Clinicopathological Analysis of Laryngeal Leukoplakia: Clinical Follow-up and Immunohistochemical Expression of p53 and PCNA.
Yang Soon Park, Sang Yoon Park, Soon Ae Oak, Gyung Yup Gong, Joo Ryung Huh, Eun Sil Yu, In Chul Lee, Ghee Young Choe
1Department of Pathology, Asan Medical Center, University of Ulsan College of Medicine.
2Department of Otolaryngology, Asan Medical Center, University of Ulsan College of Medicine.

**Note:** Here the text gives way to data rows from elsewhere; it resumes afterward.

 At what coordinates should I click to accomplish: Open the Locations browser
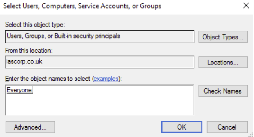(x=223, y=62)
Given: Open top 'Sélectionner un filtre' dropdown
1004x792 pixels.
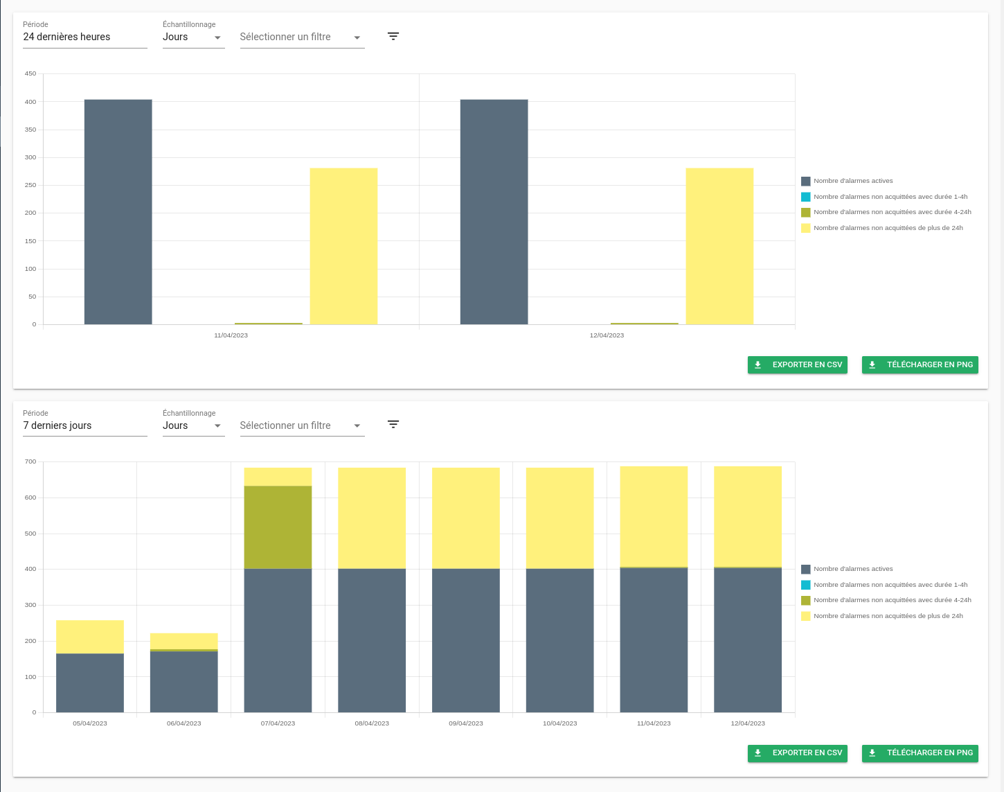Looking at the screenshot, I should tap(301, 37).
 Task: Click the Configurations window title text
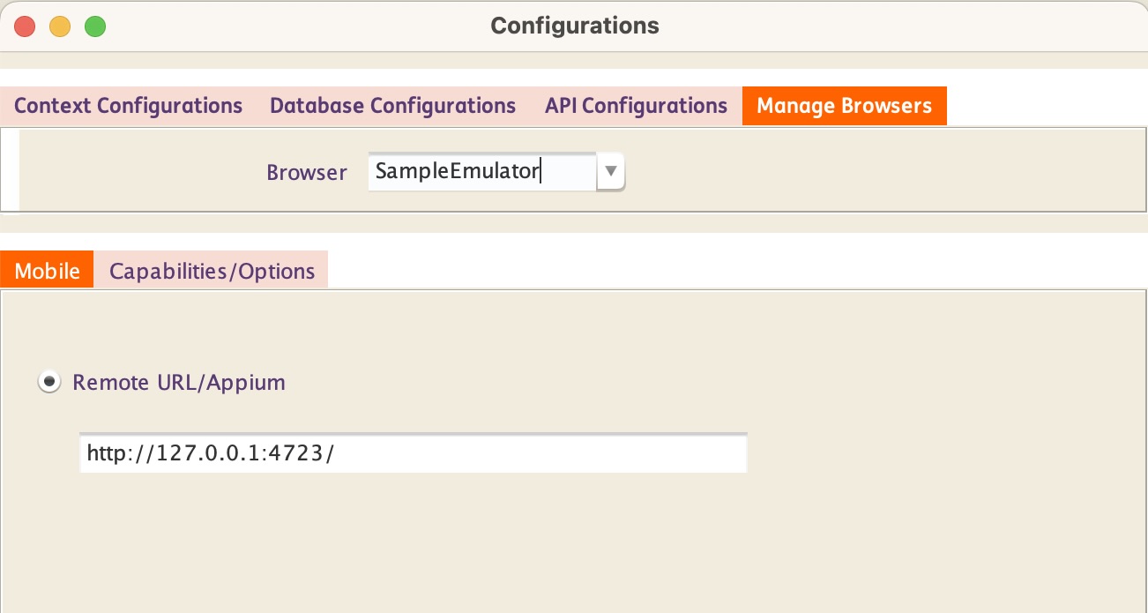[574, 26]
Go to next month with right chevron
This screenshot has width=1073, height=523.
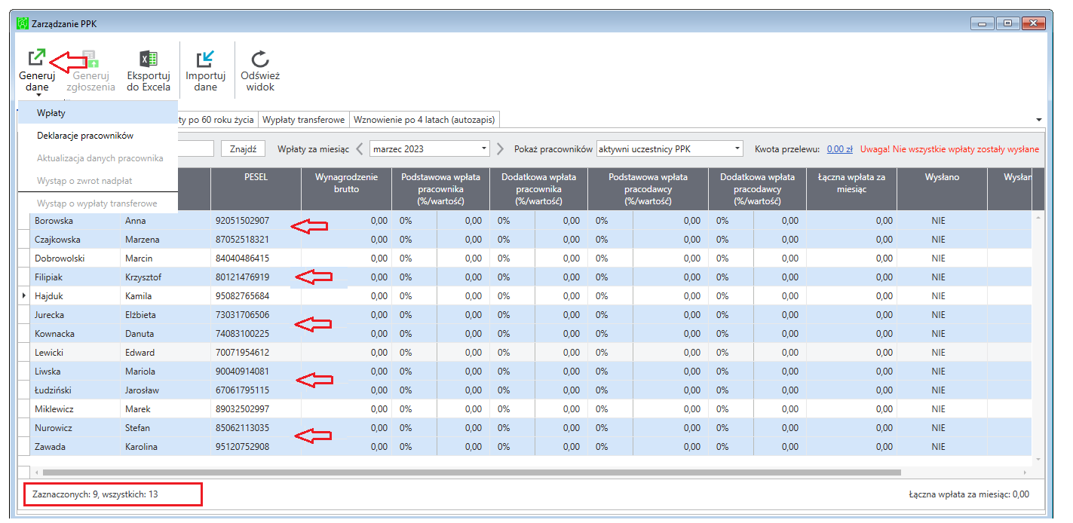[500, 149]
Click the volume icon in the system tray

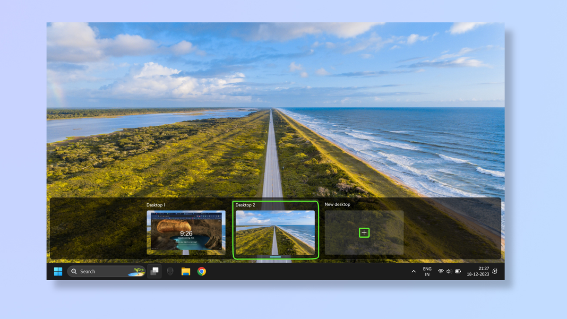[x=448, y=271]
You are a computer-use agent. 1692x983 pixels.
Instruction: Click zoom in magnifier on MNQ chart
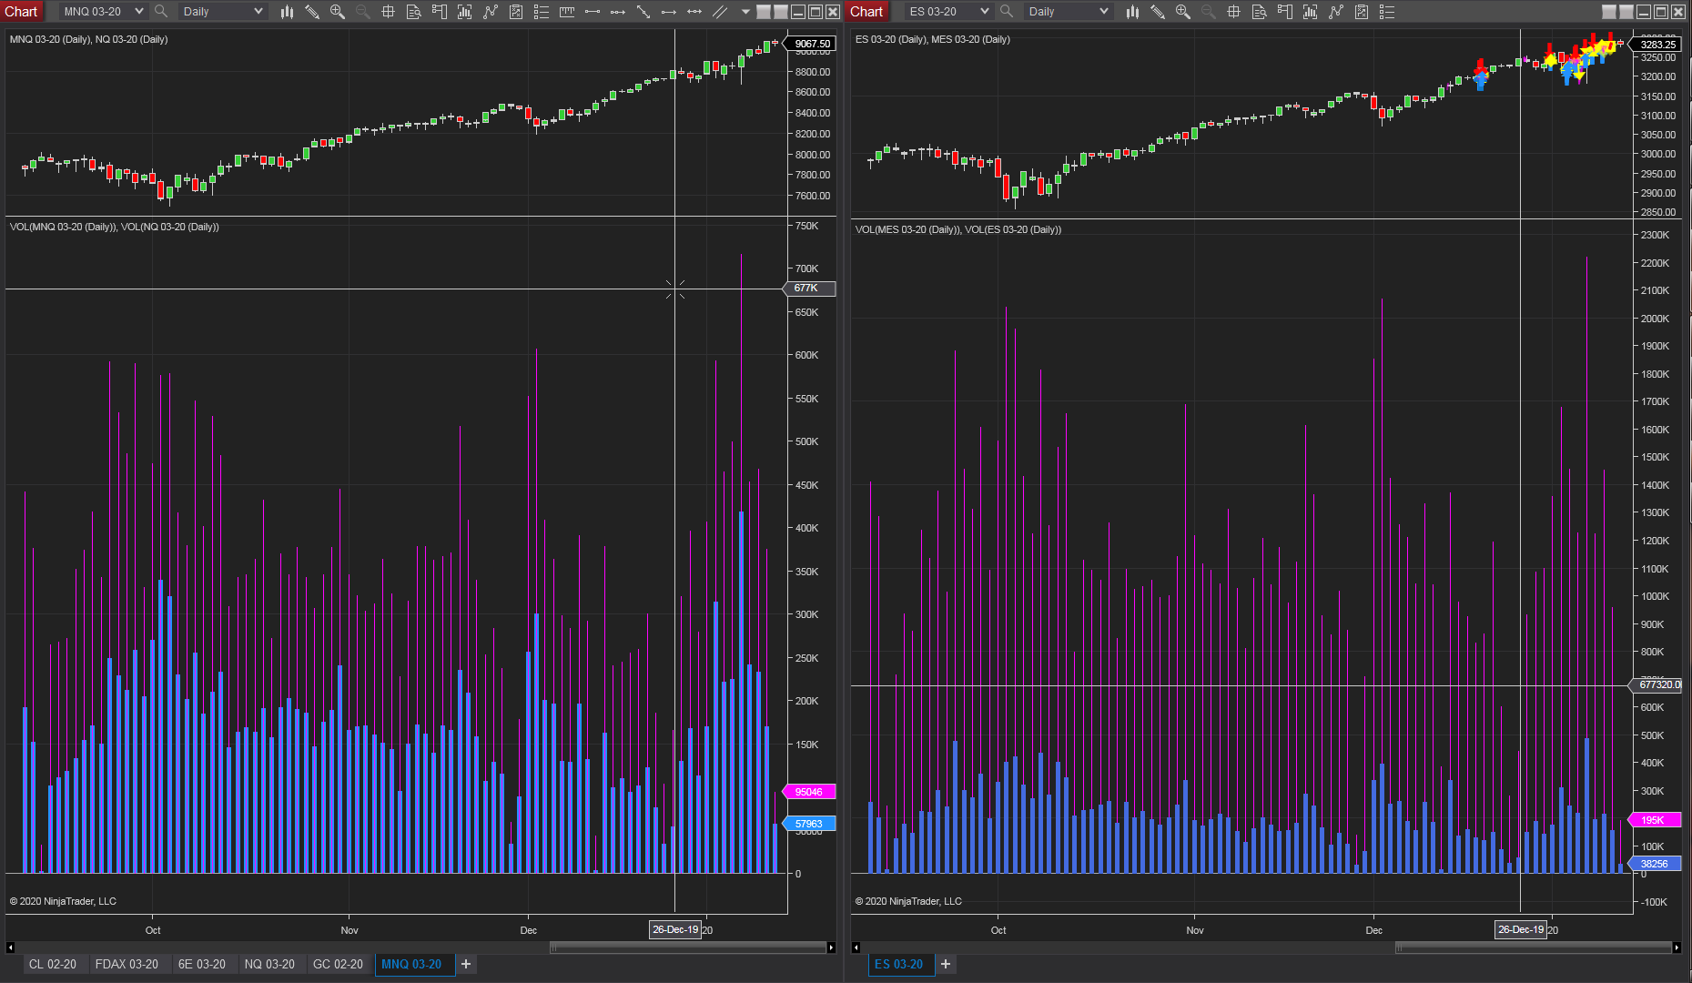click(x=338, y=12)
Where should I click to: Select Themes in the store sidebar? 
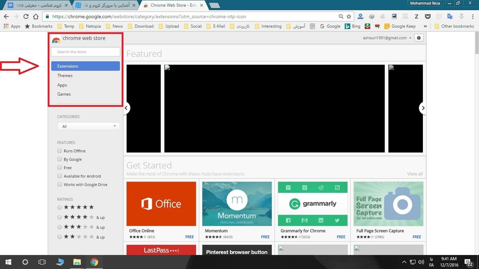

3Department of Pathology, Seoul City Boramae Hospital, Seoul National University College of Medicine, 110-744 Seoul, Korea.
ABSTRACT
Laryngeal leukoplakia is seen in a number of pathologic settings such as keratosis without atypia(KWOA), keratosis with atypia(KWA), squamous cell carcinoma in situ(CIS) and invasive squamous cell carcinoma, and it continues to be a confusing and controversial topic for both otolaryngologist and pathologist. This is largely due to the use of ambiguous and inconsistent terminology, the lack of unanimous agreement on the definition of these terms, failure of the clinician to obtain a representative biopsy, and the subjectivity of the pathologist interpreting the biopsy. To evaluate the applicability of the expression pattern of p53 and PCNA in borderline cases of histopathologic classification, we performed a histopathologic analysis of leukoplakia to includ clinical follow-up, correlation of disease progression and degree of atypia, and expression of p53 and PCNA according to the degree of atypia. Histologically, laryngeal leukoplakia included seven cases of KWOA, fourteen cases of KWA (mild-2, moderate-8, severe-4), three cases of CIS, and one case of invasive squamous cell carcinoma. Keratosis with atypia, a moderate degree or more, showed a strong tendency to progress to invasive carcinoma(p<0.05). The degree of p53 and PCNA expression correlated with the degree of atypia(p<0.05). p53-positive cases at the initial biopsy clearly tended to recur and develop into invasive carcinoma(p<0.01).